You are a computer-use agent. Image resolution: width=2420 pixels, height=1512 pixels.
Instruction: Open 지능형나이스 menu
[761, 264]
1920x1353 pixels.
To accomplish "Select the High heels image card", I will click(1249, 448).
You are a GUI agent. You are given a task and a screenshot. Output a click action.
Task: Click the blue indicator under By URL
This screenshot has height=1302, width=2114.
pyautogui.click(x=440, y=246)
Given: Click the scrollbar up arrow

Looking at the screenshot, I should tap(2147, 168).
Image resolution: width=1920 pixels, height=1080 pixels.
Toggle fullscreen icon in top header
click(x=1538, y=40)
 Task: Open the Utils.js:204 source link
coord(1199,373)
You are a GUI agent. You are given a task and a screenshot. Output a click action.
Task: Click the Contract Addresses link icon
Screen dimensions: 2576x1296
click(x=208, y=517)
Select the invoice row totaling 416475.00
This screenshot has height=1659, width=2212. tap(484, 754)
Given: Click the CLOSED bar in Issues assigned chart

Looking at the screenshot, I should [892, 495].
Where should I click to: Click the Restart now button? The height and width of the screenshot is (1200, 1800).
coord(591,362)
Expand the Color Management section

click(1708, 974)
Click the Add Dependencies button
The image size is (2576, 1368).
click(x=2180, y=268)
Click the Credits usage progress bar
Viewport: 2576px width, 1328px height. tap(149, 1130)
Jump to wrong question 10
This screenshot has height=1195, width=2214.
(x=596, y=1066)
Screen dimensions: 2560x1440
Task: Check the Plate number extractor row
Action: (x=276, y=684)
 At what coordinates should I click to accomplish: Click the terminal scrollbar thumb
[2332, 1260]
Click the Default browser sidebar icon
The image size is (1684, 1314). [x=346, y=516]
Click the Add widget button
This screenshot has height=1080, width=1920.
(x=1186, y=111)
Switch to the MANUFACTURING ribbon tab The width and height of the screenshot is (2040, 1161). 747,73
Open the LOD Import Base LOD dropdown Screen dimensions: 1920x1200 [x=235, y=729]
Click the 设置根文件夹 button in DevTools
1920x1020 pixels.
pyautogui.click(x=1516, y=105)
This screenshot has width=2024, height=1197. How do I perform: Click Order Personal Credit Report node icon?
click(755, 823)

++++++++

- [WHAT YOU SHOULD DO]:
Select the lines in this material that hold the word "resolution", leaving none out.

- [RESPONSE BELOW]:
You are a computer-use agent. Image resolution: width=2420 pixels, height=1512 pixels.
Image resolution: width=1920 pixels, height=1080 pixels.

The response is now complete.